Performance and Quality Trade-offs
Selecting appropriate format and quantization involves balancing multiple factors:
Model size considerations:
- Full precision (FP32/FP16): 2-4x larger but original quality
- Q8 quantization: 2x compression, minimal quality loss
- Q4_K_M quantization: ~4x compression, good quality retention
- Q2_K quantization: ~8x compression, significant quality degradation
Inference speed:
- Lower precision generally faster due to reduced memory bandwidth
- Quantized operations can use specialized CPU instructions (AVX2, AVX-512)
- GPU quantization benefits depend on hardware support
- Memory-bound models benefit more from quantization than compute-bound
Hardware-specific considerations:
Apple Silicon: MLX format optimal for Unified Memory architecture. GGUF Q4_K_M reasonable alternative when MLX unavailable.
NVIDIA GPUs: GGUF with CUDA acceleration or native PyTorch/SafeTensors. Higher precision (Q6_K, Q8_0) leverages GPU compute better.
AMD GPUs: GGUF with ROCm or Vulkan support. Format support varies by tool.

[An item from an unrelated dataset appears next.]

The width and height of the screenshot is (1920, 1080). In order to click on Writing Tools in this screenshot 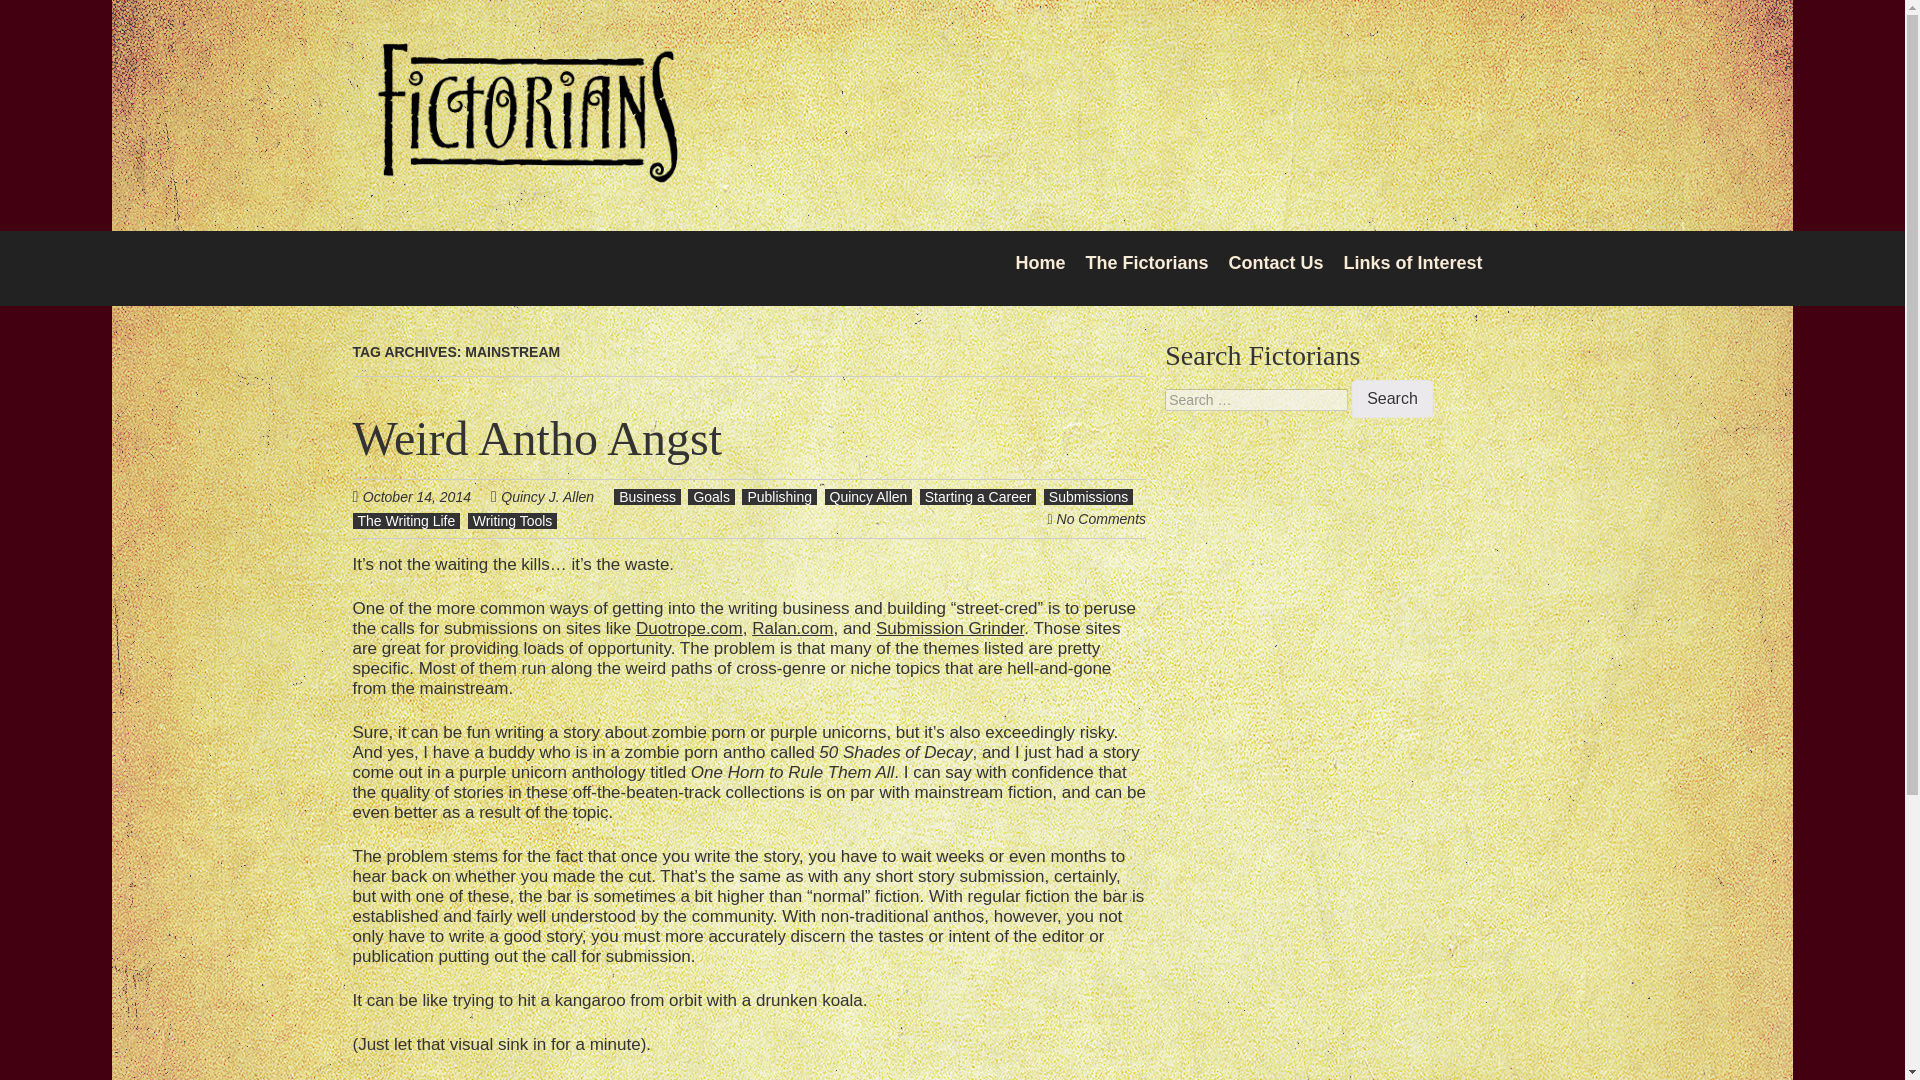, I will do `click(513, 521)`.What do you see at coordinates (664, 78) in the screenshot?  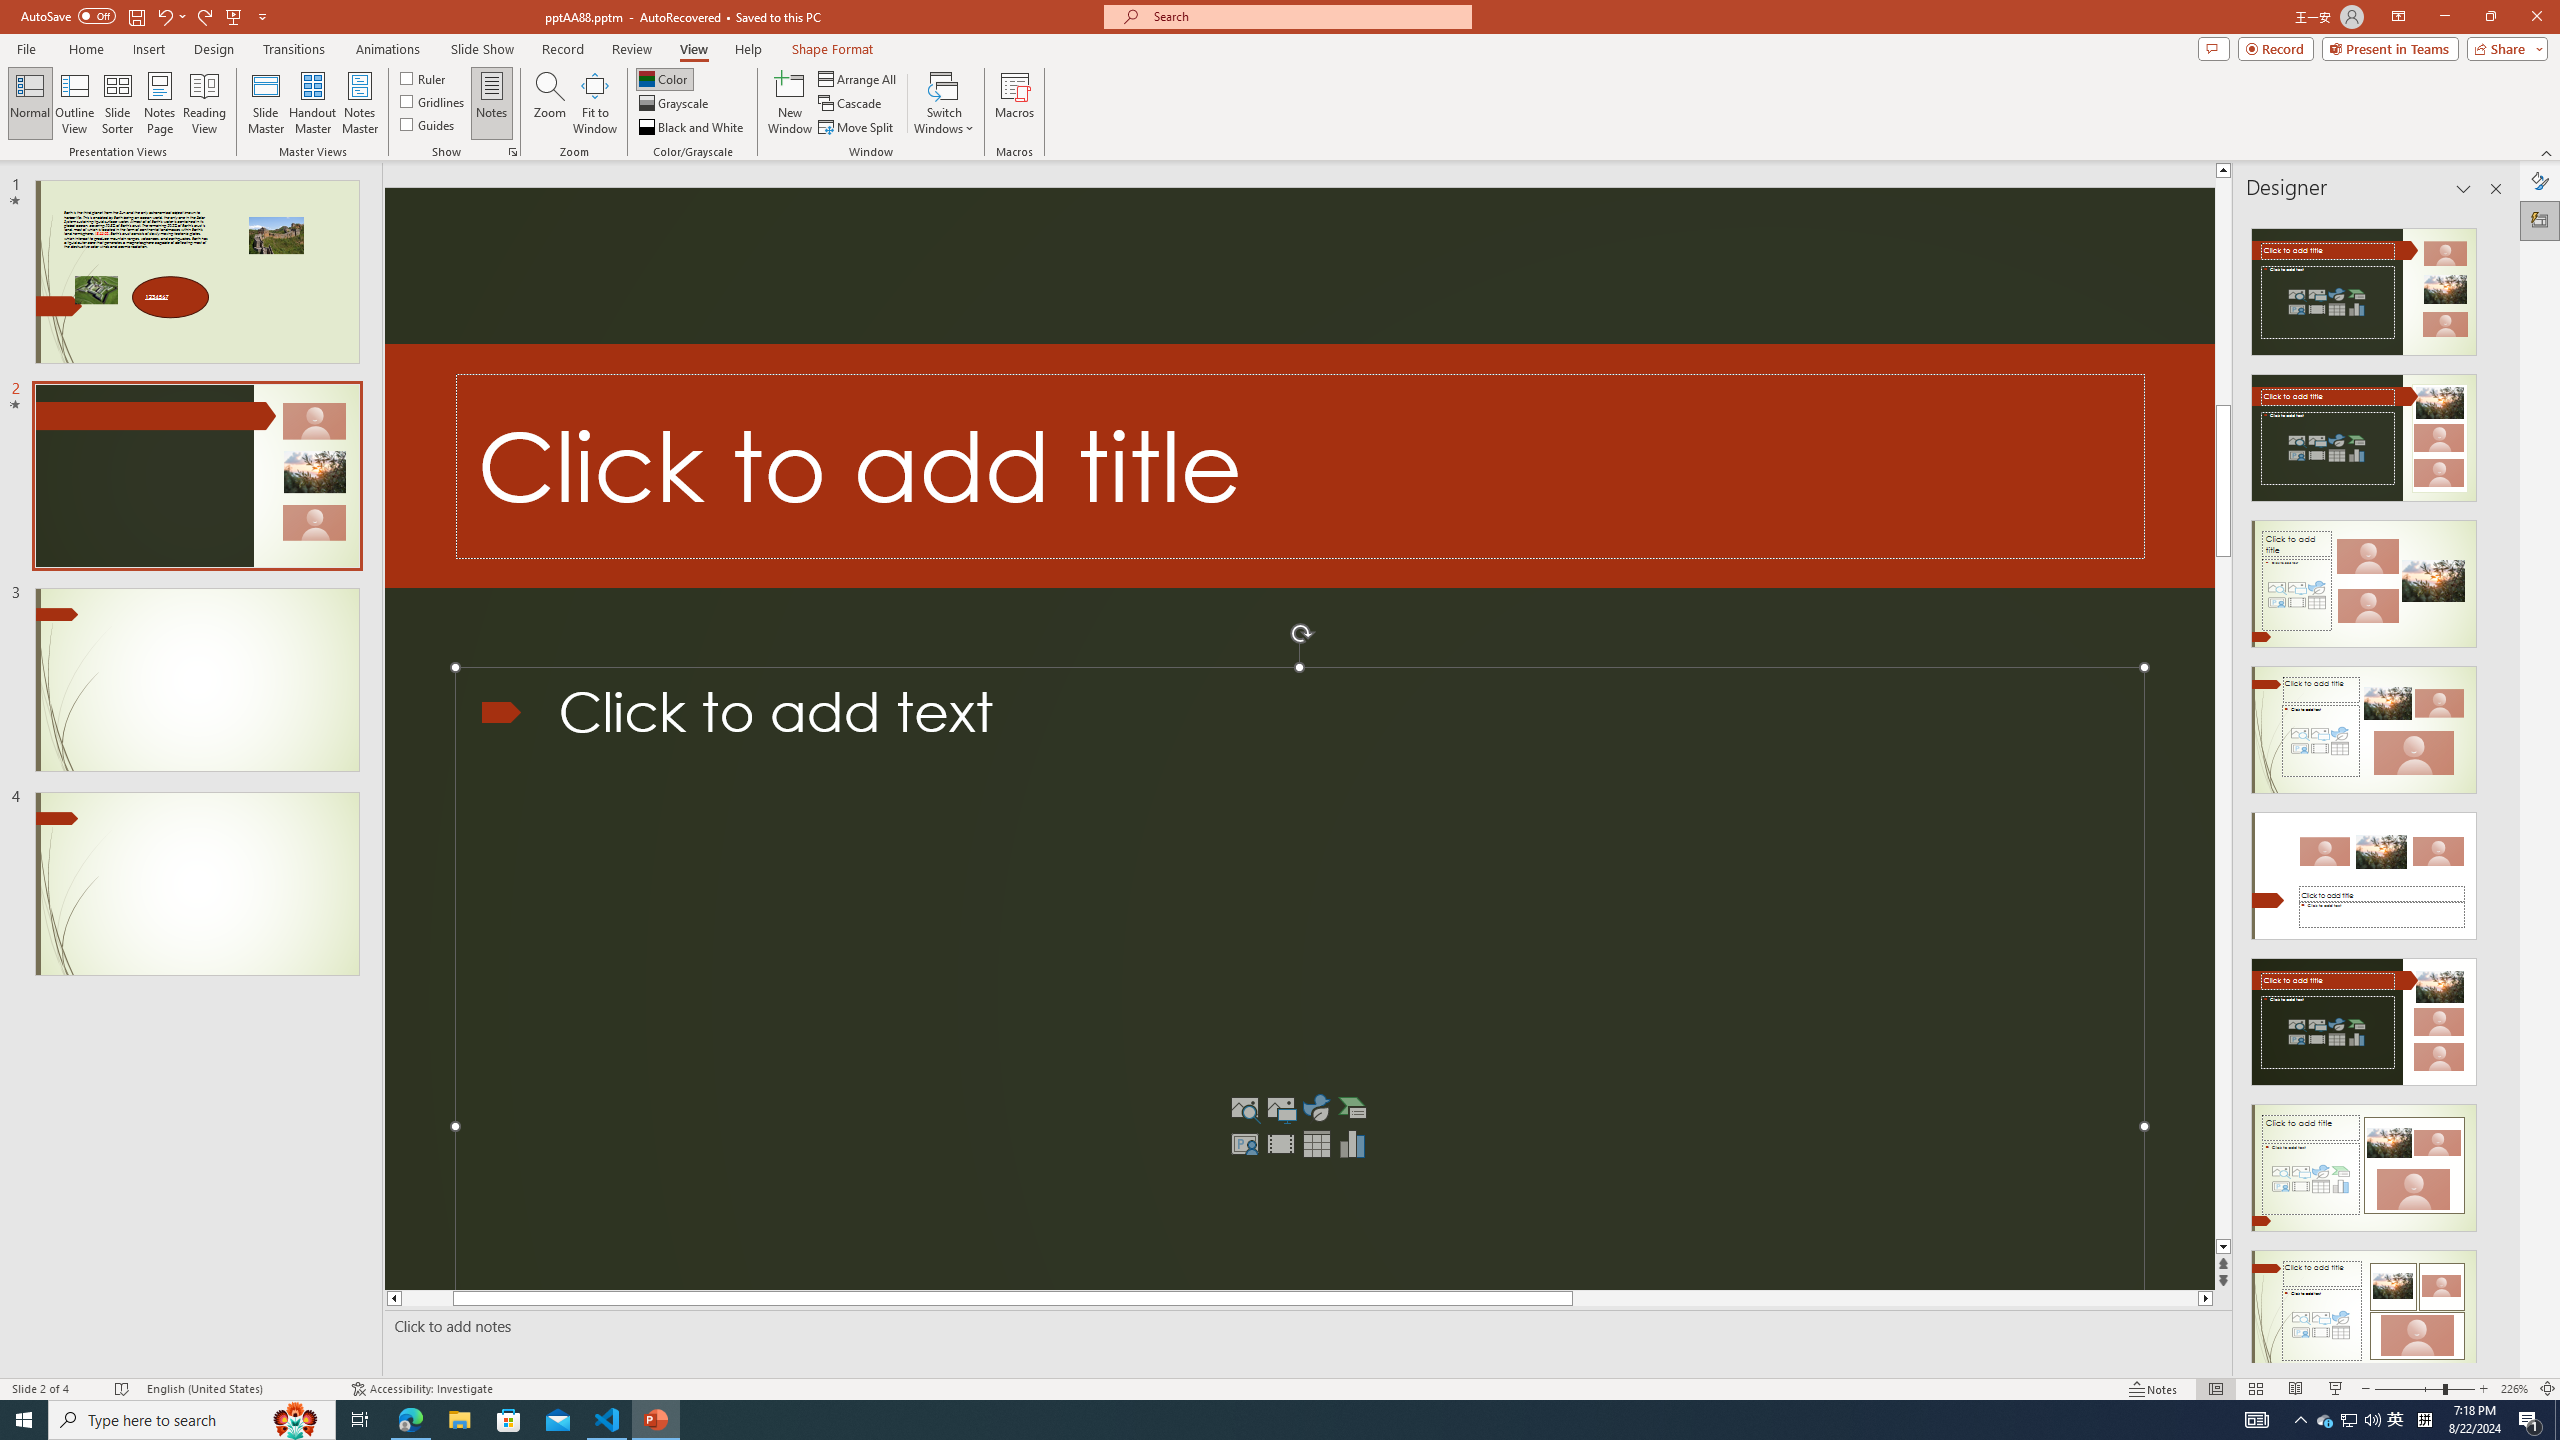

CPUs: GGUF specifically optimized for CPU inference. Lower precision (Q4_K_M) balances quality and performance on limited CPU resources.
Quality metrics:
- Perplexity: Lower is better, measures prediction accuracy
- Task-specific benchmarks: MMLU, HumanEval, TruthfulQA
- Subjective quality: Human evaluation for conversational use cases
- Quantization typically increases perplexity by 1-10% depending on level
Use case alignment:
- Production deployment: Q4_K_M or Q5_K_M for balanced performance
- Research and development: Full precision or Q8_0 for accuracy
- Edge devices: Q2_K or Q3_K for extreme size constraints
- Interactive applications: Q4_K_M or higher for quality user experience
The optimal choice depends on specific application requirements, available hardware, and tolerance for quality degradation. Experimentation with different formats and quantization levels recommended to find best balance.